Arguing

I’m with Olivia Wilde, no assholes:

She says she got advice once about directing once that was like: “the way to get respect on a set is to have three big arguments a day. Big ones that re-instate your power and remind everyone who is in charge. Be the predator.” And she says “that’s the opposite of her process and wants none of that.”

That’s me. I want none of that.

And yet at the same time, I feel I’m conflict-averse to a fault. While I think it’s generally a benefit to my life (I’m ZERO percent productive when I’m mad and arguing and for hours afterward), I also think there is a way to argue without the negativity. A middle ground that isn’t avoiding feelings for the sake of agreeableness.

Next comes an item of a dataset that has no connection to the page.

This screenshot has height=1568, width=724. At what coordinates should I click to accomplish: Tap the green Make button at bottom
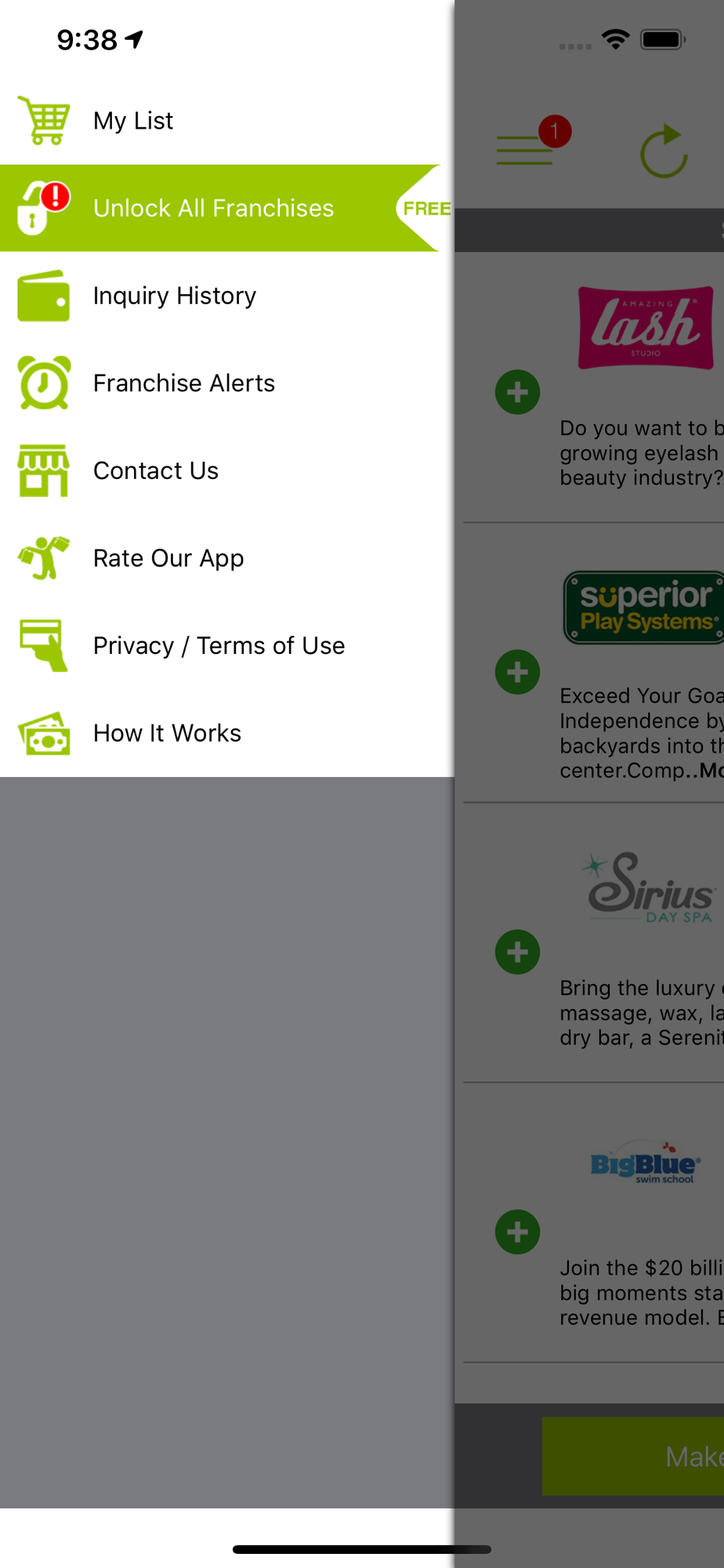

This episode that just dropped of Hidden Brain is extremely on point here: The Easiest Person to Fool. There are dozens of fascinating things in here, but here’s one. Adam Grant, the guest, talks about The Wright Brothers. They accomplished tons of things together and apparently argued just constantly. But they argued in this spirited-but-respectful way. Adam said going back in time to listen to them argue would be very high on his go-back-in-time-to-witness list. Someone who worked with them said:

They never got angry, but they sure got hot.

Even though it’s not me, I buy into the idea that someone who isn’t particularly agreeable all the time, and argues (without the anger), makes a better leader than someone who is agreeable-at-all-costs.